The syntax this line uses is the following:

[code]<object_type> <reference_name> = new <object_constructor>;[/code]

The new keyword tells Java that you want to create a brand new copy of the object or an instance. When you use the new keyword, Java will allocate memory for your new object (more on that soon). The constructor method used, Person(“Bruce Wayne”, 35), takes two parameters or arguments. Remember our Person class constructor method:

[code]public Person(String name, int age) {
this.name = name;
this.age = age;
}[/code]

When you call a method with values inserted, you are passing parameters to the method. So “Bruce” maps to String name and 35 maps to int age. Recalling that this constructor belongs to the Person class, the this keyword would refer to the class object followed by a period (.) and the name property of the class. This is known as dot syntax and it is a super convenient way of accessing fields and methods of classes.

We then set that property to the parameter we passed in, “Bruce Wayne”.Try not to be confused by the recurrence of name and age. The this.name variable refers to the class field name which you can always confirm from the presence of the this keyword behind it. The same applies for age.

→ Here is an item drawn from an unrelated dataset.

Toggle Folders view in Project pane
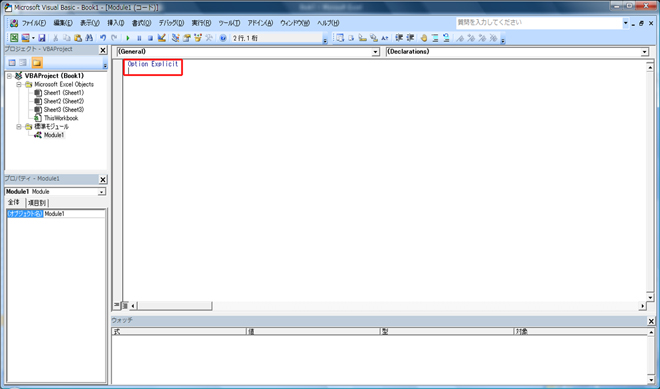(37, 63)
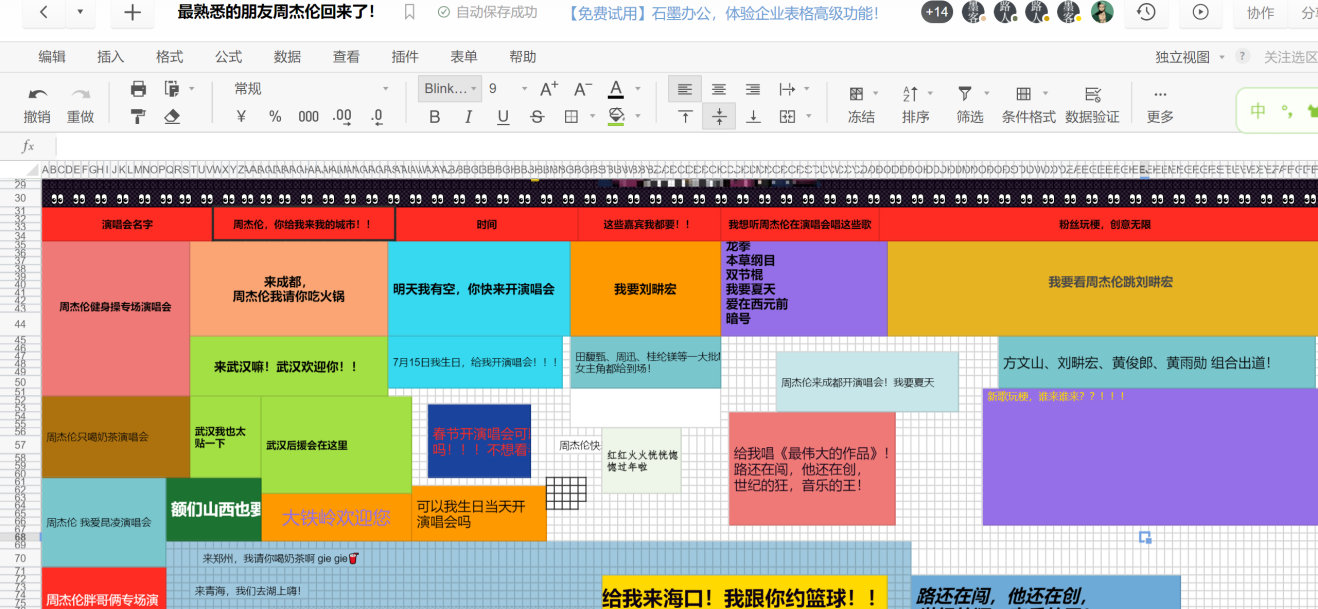Image resolution: width=1318 pixels, height=609 pixels.
Task: Open the version history clock icon
Action: 1146,12
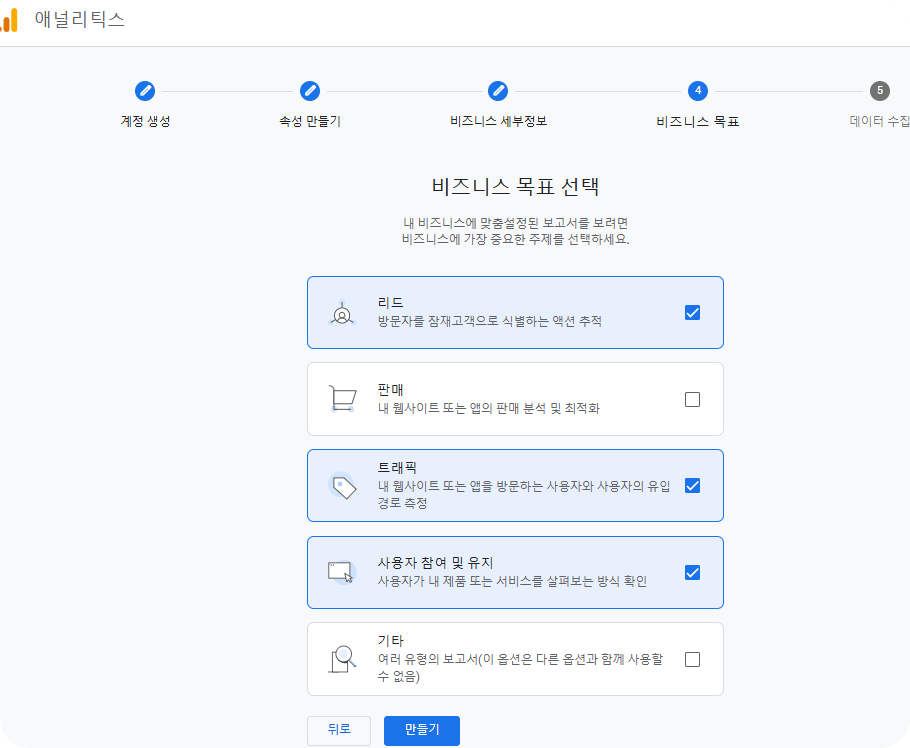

Now that you understand this, you can easily grasp the concept of the describeSelf() method. First let’s call the method:

[code]Person bruce = new Person(“Bruce Wayne”, 35);
person.describeSelf();[/code]

Those lines will cause your system to print out “My name is Bruce Wayne. I am 35 years old”. Although not difficult, understanding System.out.println() is outside the scope of this article but keep in mind that it prints a line out to your system. Recall our recent discussion on dot syntax above. Here we’re using it to call the describeSelf() method with our bruce object. And if you remember, bruce is an object of type Person which has a method called describeSelf(). This method uses the name and age fields of the class by printing out a string. These fields are initially set using the constructor method: Person bruce = new Person(“Bruce Wayne”, 35).

Memory

Could you imagine a book without a table of contents or an index? The presence of these pages in a book provide a way to plan your reading and quickly navigate to a topic very quickly. They list references to all notable topics in a book and in the case of the table of contents, allow one to take note of exactly how long each section of the book is. This is (vaguely) how memory in Java works. This week, zipcoders have moved on from getting their feet wet to jumping right into the pool… the memory pool.

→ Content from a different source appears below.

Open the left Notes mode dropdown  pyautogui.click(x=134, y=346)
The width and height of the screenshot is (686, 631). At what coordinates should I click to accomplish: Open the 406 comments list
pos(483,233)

Java’s memory pool is understood to be composed of two parts: the stack and the heap. The stack stores primitives and the references to the objects while the heap stores the actual objects. The stack is our table or contents or index and the heap is our actual content. The stack is efficient in that it is initialized with the exact amount of memory needed for the references it will hold. The heap has a bigger memory size because the size of objects can vary greatly.

Take a look at this method:

[code]public void aMethod(int num) {
int aNum = num;
String aStr = “Hello, World”;
Object obj = new Object();
}[/code]

aMethod method is designated space in stack memory with the following references and objects contained:
⁃ aNum reference is stored in stack
⁃ aStr reference is stored in stack
⁃ “Hello, World” is stored in string pool in heap

Allow me to be the first to congratulate you on becoming a Java developer. Much like the drink, it’s not easy to give it up once you’ve started.